Review question from my first course on Algebraic Structures:
Let $M, N, P$ be finitely generated modules over a PID.
- a) Show that if $M⊕M≅N⊕N$, then $M≅N$.
- b) Show that if $M⊕P≅N⊕P$, then $M≅N$.
My attempt so far (not finished):
a) We know, from the uniqueness of the theorem about elementary divisors, that $M$ and $N$ are isomorph if and only if they have the same rank and the same list of elementary divisors.
And that any finitely generated module over a PID $R$ can be expressed as
$R^r \oplus R/(p_1^{k_1}) \oplus R/(p_2^{k_2}) \oplus \cdots \oplus R/(p_n^{k_n})$
where $p_1^{k_1},\ldots,p_n^{k_n}$ are prime powers in $R$.

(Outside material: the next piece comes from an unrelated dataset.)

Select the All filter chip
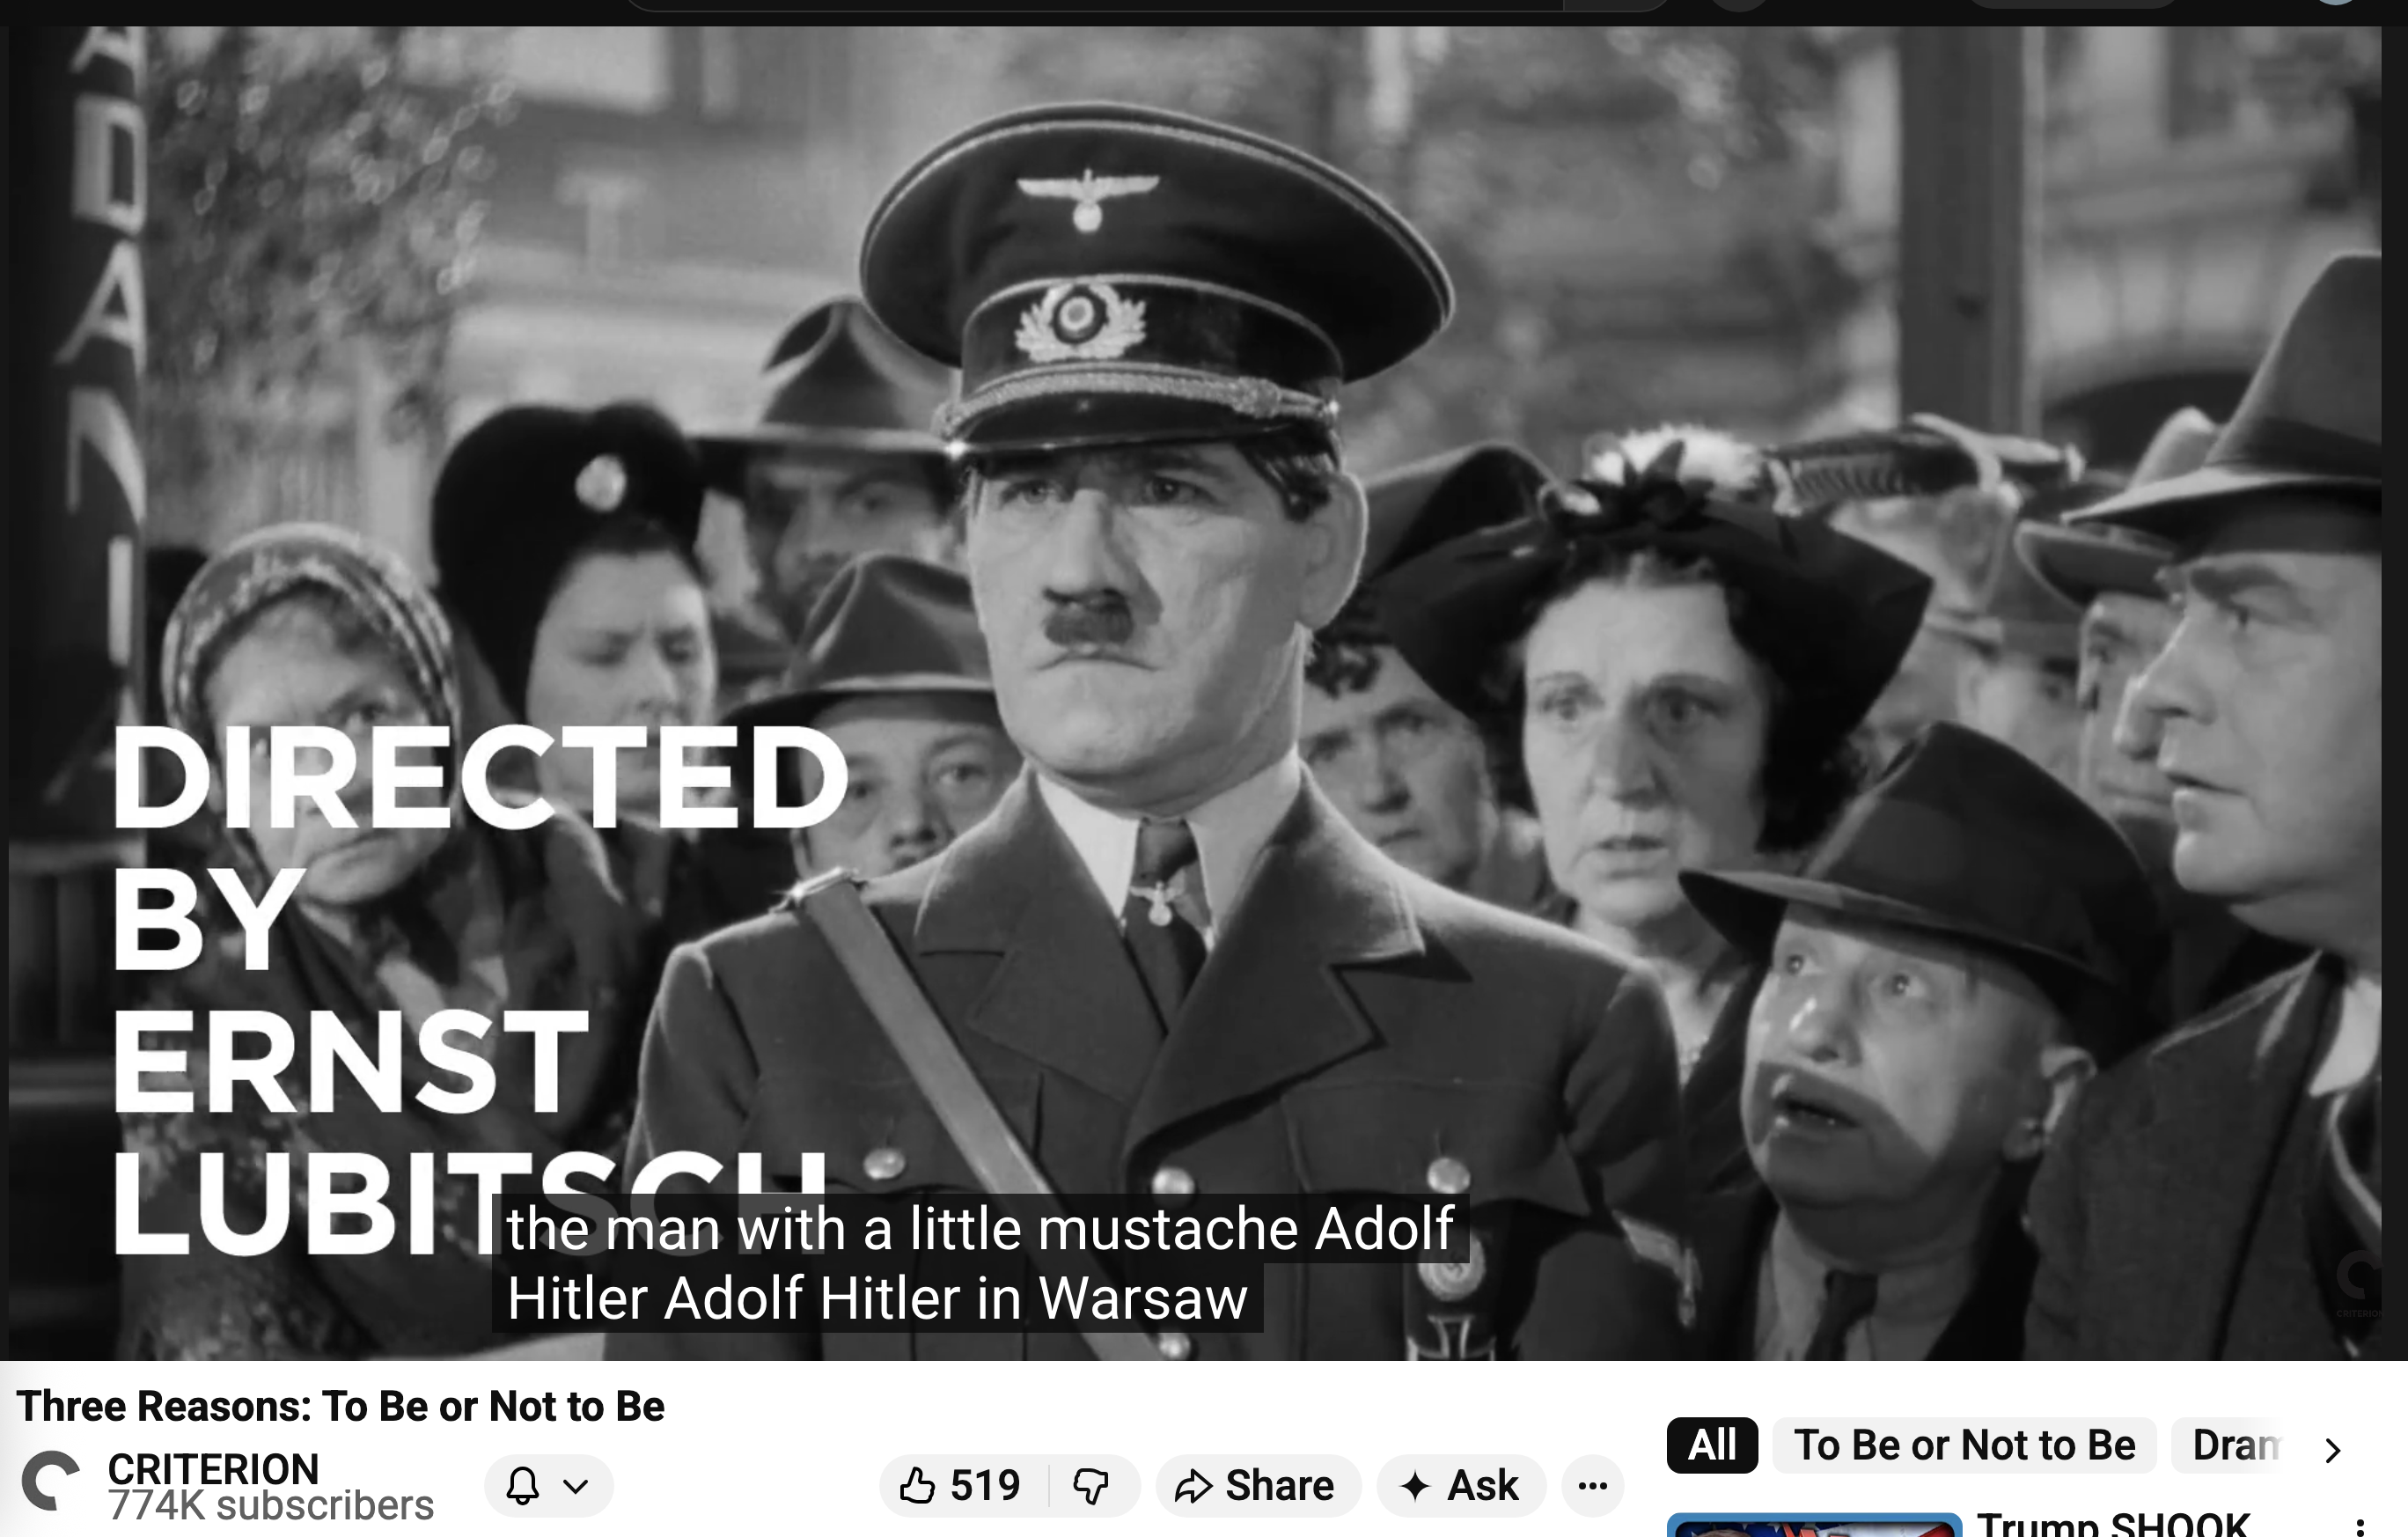 click(x=1712, y=1445)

Let $m,n$ denote the number of times $R/(p^k)$ appears as an elementary divisor of $M,N$ respectively.
Since $M⊕M≅N⊕N$,
$m+m=n+n$
and then $m=n$
The same argument can be made for the rank of $R^r$.
Am I correct so far? I understand that I still need to show that the list of elementary divisors is the same.
How would I go about doing that? I'm a bit lost after this point.